Cloud Capabilities and Platform Features
Commercial clouds need broad capabilities, as summarized in Table 6.1. These capabilities offer cost-effective utility computing with the elasticity to scale up and down in power. However, as well as this key distinguishing feature, commercial clouds offer a growing number of additional capabilities commonly termed “Platform as a Service” (PaaS). For Azure, current platform features include Azure Table, queues, blobs, Database SQL, and web and Worker roles. Amazon is often viewed as offering “just” Infrastructure as a Service (IaaS), but it continues to add platform features including SimpleDB (similar to Azure Table), queues, notification, monitoring, content delivery network, relational database, and MapReduce (Hadoop). Google does not currently offer a broad-based cloud service, but the Google App Engine (GAE) offers a powerful web application development environment.

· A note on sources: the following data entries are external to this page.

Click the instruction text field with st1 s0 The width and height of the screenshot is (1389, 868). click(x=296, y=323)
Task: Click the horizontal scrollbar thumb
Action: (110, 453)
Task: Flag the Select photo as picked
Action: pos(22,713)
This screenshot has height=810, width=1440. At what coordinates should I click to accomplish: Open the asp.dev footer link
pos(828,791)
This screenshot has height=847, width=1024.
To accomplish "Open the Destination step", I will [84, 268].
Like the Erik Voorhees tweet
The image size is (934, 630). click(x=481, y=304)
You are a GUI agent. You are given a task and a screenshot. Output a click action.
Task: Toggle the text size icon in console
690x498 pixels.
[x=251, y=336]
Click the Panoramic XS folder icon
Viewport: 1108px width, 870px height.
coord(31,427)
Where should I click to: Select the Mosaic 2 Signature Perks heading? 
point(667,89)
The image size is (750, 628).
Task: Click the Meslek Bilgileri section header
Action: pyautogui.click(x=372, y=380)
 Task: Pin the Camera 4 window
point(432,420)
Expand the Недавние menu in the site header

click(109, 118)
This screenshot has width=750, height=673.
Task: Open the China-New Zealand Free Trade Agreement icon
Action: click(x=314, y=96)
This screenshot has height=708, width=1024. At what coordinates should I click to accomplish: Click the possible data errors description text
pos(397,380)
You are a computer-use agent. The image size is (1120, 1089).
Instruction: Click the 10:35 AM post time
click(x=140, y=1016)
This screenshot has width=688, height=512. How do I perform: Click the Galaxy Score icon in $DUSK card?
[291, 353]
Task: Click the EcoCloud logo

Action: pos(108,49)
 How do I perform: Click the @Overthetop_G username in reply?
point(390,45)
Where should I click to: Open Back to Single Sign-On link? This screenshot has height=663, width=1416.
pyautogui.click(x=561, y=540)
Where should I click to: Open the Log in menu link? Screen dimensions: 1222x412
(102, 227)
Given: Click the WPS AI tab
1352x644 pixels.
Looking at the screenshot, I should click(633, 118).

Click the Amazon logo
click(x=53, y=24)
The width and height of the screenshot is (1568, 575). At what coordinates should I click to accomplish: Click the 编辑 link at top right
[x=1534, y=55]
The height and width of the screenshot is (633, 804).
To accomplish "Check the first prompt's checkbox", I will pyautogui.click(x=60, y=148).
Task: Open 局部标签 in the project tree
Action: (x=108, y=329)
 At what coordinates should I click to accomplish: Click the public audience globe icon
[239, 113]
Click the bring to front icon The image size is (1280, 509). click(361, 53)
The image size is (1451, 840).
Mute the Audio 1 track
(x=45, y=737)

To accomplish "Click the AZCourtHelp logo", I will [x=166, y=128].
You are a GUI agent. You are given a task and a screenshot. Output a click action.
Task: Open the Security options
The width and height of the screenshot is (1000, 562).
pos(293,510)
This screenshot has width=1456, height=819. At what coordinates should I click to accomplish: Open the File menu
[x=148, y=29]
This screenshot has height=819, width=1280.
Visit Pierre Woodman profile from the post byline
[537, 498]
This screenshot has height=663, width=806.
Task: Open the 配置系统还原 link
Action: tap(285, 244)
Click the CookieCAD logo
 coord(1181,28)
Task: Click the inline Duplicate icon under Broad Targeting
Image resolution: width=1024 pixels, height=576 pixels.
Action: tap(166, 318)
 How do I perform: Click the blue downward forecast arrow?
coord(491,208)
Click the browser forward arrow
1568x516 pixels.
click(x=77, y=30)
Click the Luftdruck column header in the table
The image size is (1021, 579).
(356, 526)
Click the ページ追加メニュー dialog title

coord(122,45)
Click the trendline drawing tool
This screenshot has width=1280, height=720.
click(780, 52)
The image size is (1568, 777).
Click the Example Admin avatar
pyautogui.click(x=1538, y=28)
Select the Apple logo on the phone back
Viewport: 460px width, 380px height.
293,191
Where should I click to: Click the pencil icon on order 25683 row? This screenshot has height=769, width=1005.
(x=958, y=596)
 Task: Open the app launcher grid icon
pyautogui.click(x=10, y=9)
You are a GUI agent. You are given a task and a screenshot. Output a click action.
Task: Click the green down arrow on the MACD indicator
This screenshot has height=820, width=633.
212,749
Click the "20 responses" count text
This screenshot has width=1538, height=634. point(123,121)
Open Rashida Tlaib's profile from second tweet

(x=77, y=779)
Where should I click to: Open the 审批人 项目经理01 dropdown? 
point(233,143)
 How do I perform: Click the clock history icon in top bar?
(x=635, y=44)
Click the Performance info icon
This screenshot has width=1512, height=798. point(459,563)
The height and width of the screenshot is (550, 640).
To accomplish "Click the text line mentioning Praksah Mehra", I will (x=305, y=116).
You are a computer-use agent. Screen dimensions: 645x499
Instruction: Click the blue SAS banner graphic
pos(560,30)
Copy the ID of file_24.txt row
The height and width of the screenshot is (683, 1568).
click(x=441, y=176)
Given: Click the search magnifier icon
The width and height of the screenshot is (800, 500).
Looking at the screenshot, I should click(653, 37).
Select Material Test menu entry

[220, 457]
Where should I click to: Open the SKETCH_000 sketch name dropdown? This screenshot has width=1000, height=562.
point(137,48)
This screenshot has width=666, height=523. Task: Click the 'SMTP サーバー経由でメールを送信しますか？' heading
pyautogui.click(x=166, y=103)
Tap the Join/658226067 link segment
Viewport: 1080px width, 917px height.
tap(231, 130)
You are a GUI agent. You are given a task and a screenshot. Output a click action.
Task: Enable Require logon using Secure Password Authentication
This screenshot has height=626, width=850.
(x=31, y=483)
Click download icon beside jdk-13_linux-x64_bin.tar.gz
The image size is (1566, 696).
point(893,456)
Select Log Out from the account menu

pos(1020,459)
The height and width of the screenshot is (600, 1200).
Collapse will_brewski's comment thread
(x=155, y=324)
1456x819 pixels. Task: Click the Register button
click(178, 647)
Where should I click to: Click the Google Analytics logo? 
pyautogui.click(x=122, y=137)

Table 6.2 lists some low-level infrastructure features. Table 6.3 lists traditional programming environments for parallel and distributed systems that need to be supported in Cloud environments. They can be supplied as part of system (Cloud Platform) or user environment. Table 6.4 presents features emphasized by clouds and by some grids. Note that some of the features in Table 6.4 have only recently been offered in a major way. In particular, these features are not offered on academic cloud infrastructures such as Eucalyptus, Nimbus, OpenNebula, or Sector/Sphere (although Sector is a data parallel file system or DPFS classified in Table 6.4). We will cover these emerging cloud programming environments in Section 6.5.